● Brief
Look for the line that has "Grónsko (23, 904)" in the material below; please repeat it and every line after it, exactly, up to and including the line that has "Jordánsko (25, 992)", and nothing else.
###
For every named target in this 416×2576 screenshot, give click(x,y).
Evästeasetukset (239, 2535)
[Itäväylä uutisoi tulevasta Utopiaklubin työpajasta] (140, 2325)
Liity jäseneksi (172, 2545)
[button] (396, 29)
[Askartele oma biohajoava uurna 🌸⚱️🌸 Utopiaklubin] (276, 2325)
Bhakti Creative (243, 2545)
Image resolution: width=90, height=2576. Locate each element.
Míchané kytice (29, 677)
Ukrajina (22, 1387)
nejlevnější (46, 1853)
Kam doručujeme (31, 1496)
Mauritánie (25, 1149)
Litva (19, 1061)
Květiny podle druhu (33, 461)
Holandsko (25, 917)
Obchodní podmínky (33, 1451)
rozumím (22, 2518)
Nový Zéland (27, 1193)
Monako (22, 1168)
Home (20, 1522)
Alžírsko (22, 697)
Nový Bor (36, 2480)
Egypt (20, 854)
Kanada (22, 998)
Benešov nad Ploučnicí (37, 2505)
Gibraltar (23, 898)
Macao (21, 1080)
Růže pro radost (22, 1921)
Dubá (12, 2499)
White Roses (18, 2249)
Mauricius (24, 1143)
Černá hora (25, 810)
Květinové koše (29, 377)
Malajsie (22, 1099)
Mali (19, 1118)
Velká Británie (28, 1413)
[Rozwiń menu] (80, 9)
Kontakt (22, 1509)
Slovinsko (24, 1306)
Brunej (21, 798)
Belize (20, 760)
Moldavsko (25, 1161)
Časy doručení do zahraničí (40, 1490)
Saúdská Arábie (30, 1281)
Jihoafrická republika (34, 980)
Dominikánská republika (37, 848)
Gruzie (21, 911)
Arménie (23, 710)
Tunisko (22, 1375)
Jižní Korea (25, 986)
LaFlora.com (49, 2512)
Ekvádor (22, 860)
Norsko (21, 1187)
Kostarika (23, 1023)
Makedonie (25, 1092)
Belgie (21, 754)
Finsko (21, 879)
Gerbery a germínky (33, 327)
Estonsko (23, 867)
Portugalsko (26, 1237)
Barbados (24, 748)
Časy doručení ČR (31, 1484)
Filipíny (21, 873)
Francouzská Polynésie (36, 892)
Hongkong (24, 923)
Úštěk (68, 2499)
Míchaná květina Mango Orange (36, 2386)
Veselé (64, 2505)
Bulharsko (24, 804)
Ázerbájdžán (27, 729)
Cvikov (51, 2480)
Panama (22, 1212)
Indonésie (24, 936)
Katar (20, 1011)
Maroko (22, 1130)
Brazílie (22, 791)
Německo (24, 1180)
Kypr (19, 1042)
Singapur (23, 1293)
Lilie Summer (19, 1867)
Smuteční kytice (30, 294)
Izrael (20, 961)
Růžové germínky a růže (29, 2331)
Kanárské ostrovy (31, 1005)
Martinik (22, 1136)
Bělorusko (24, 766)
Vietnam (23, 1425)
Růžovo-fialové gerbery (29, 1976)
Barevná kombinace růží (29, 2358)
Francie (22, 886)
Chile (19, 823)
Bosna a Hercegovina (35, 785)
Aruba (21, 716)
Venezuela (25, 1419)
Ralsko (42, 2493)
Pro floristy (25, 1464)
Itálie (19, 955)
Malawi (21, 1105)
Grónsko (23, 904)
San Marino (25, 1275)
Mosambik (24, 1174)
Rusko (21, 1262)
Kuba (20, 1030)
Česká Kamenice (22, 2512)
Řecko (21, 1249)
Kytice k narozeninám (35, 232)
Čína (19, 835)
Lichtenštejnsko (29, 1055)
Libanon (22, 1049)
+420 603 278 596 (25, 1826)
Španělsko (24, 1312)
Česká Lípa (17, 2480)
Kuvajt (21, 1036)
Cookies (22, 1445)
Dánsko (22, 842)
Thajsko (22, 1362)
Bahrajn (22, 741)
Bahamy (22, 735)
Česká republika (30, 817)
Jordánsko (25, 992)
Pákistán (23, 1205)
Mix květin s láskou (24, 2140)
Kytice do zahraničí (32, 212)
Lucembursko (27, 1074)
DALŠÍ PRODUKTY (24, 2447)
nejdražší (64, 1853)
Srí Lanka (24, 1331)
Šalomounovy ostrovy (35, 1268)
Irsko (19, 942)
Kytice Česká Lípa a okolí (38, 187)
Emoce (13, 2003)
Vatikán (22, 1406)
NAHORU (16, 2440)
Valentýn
###
● Response area
Grónsko (23, 904)
San Marino (25, 1275)
Mosambik (24, 1174)
Rusko (21, 1262)
Kuba (20, 1030)
Česká Kamenice (22, 2512)
Řecko (21, 1249)
Kytice k narozeninám (35, 232)
Čína (19, 835)
Lichtenštejnsko (29, 1055)
Libanon (22, 1049)
+420 603 278 596 (25, 1826)
Španělsko (24, 1312)
Česká Lípa (17, 2480)
Kuvajt (21, 1036)
Cookies (22, 1445)
Dánsko (22, 842)
Thajsko (22, 1362)
Bahrajn (22, 741)
Bahamy (22, 735)
Česká republika (30, 817)
Jordánsko (25, 992)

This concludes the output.